EXERCISE PROMPT: Can you rewrite these records so that "column header" becomes "table heading", leaving everything else as it is?

Part of a data file:
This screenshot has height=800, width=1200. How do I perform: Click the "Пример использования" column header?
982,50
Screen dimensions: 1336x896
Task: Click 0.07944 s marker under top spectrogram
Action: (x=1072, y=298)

SOLUTION TO THIS PROBLEM:
This screenshot has height=800, width=1200. How do I perform: Click the "Пример использования" table heading?
982,50
Screen dimensions: 1336x896
Task: Click 0.07944 s marker under top spectrogram
Action: (x=1072, y=298)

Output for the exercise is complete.